Debajo de unas escaleras encontró un banco, aislado del ruido, se recostó en él.
El joven aún no lo había soltado, llevaban un largo rato corriendo pero no parecían llegar a ningún lado ¿A dónde corrían? Mucha gente fue desistiendo, eran pocos los que seguían luchando.
Llegaron a una zona residencial completamente destruida, parecía que la explosión hubiera sido en el medio de esa calle. Luego de tanto tiempo, el joven lo miró a los ojos y apuntando a una casa le dijo algo. Él no lo entendió, pero por lo que sabía, y entendía de la situación, quería entrar a buscar alguien allí.
La casa había sido sacudida completamente. Era imposible que alguien hubiera sobrevivido.
El joven le soltó la mano, y al hacerlo Lauren sintió se sintió desprotegido, parecía que la unión de sus manos lo hubiera mantenido ajeno a la realidad. El joven se adentró poco a poco en los escombros, mientras que él lo seguía.
Vio la escalera por la cual había bajado horas antes. Era la casa de la chica, la casa de él.
Uno de los jóvenes que había estado con ella en la oficina, la fue a buscar. Cuando la encontró tomó su brazo, pero ella se resistió, no quería volver a la oficina, no quería ver al general riendo, ni a la mujer de azul festejando.

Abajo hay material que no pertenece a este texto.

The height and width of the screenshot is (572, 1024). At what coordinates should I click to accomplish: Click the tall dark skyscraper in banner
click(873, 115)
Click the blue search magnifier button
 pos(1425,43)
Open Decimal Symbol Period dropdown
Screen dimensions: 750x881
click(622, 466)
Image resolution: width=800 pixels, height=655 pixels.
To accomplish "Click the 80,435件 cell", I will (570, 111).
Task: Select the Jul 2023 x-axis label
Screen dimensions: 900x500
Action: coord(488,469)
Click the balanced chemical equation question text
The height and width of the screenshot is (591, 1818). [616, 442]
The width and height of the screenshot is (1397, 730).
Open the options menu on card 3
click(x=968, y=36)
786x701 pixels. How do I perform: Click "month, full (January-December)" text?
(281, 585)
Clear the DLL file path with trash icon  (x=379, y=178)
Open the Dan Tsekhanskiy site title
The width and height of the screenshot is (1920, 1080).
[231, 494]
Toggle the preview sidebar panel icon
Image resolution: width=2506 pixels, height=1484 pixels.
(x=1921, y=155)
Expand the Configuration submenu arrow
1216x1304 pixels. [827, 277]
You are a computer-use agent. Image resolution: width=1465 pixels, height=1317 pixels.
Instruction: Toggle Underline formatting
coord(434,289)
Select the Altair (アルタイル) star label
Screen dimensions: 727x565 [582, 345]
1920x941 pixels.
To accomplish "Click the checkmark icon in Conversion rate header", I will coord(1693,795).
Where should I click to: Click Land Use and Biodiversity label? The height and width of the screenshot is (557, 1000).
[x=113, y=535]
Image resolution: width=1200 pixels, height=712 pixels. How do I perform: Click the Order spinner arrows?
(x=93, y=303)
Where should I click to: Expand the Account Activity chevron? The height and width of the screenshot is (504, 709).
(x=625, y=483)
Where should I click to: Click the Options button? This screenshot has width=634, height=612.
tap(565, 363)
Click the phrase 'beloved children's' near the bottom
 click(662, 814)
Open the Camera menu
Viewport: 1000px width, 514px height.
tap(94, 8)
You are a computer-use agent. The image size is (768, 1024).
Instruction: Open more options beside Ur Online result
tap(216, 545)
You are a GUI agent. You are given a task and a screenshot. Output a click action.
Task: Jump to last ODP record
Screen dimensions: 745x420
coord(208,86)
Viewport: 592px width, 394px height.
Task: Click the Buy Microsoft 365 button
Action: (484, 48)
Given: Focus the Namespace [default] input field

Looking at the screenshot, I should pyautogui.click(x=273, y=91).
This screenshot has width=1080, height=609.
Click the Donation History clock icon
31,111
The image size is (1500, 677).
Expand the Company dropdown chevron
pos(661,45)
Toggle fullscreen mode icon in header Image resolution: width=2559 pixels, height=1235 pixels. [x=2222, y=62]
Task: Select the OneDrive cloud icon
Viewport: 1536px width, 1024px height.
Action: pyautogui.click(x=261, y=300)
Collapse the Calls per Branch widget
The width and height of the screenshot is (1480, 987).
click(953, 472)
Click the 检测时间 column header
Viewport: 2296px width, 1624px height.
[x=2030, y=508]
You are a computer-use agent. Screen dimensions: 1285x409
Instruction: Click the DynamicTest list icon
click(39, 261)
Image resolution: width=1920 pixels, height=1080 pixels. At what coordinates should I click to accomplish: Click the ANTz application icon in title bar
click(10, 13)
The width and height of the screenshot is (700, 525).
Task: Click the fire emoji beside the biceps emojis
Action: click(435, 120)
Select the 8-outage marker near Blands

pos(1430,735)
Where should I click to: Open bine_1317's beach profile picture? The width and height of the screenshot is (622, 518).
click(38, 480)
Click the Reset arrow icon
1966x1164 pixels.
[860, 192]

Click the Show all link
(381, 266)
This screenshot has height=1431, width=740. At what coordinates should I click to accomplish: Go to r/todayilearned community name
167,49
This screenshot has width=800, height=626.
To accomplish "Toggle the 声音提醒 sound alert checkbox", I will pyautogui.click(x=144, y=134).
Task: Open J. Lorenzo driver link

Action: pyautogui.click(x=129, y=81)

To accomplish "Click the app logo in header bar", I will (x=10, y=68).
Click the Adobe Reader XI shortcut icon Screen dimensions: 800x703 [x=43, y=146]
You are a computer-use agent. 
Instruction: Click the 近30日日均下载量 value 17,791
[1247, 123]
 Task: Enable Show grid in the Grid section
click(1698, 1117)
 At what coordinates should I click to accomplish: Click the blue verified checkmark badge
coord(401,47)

Solo quería arrancarse la culpa que se alimentaba de su cuerpo. Nunca había sentido tal dolor en el alma. Los gritos de todas las personas en su interior no la dejaban reaccionar, solo quería desaparecer. Deseaba mil veces volver a la habitación y decir que no. Enfrentarse al general, y que este la matara si eso significaba evitar la destrucción.
Pasadas unas horas, le gente dejó las oficinas, así que volvió al lugar donde había cometido el genocidio. Se sentó en la silla y miró hacia delante.
Al final del pasillo, vio los cuerpos de la mujer y del niño tirados. No tenía ninguna conexión con ellos, pero tal imagen destrozaba su alma.
Entró en la única habitación que conocía de la casa, necesitaba un lugar donde sentirse acogido. El baño era más pequeño de lo que recordaba, algunos azulejos se habían roto, al igual que el espejo. Solo quedaba un pequeño fragmento en su lugar.
Era la primera vez que estaba en una situación como esta. Sabía que al salir nuevamente tendría que enfrentarse con una realidad que había pasado a ser la suya.
Antes de dejar la casa, se miró por última vez en el fragmento del espejo, el maquillaje se había corrido, y más allá pudo ver a un sargento llorar.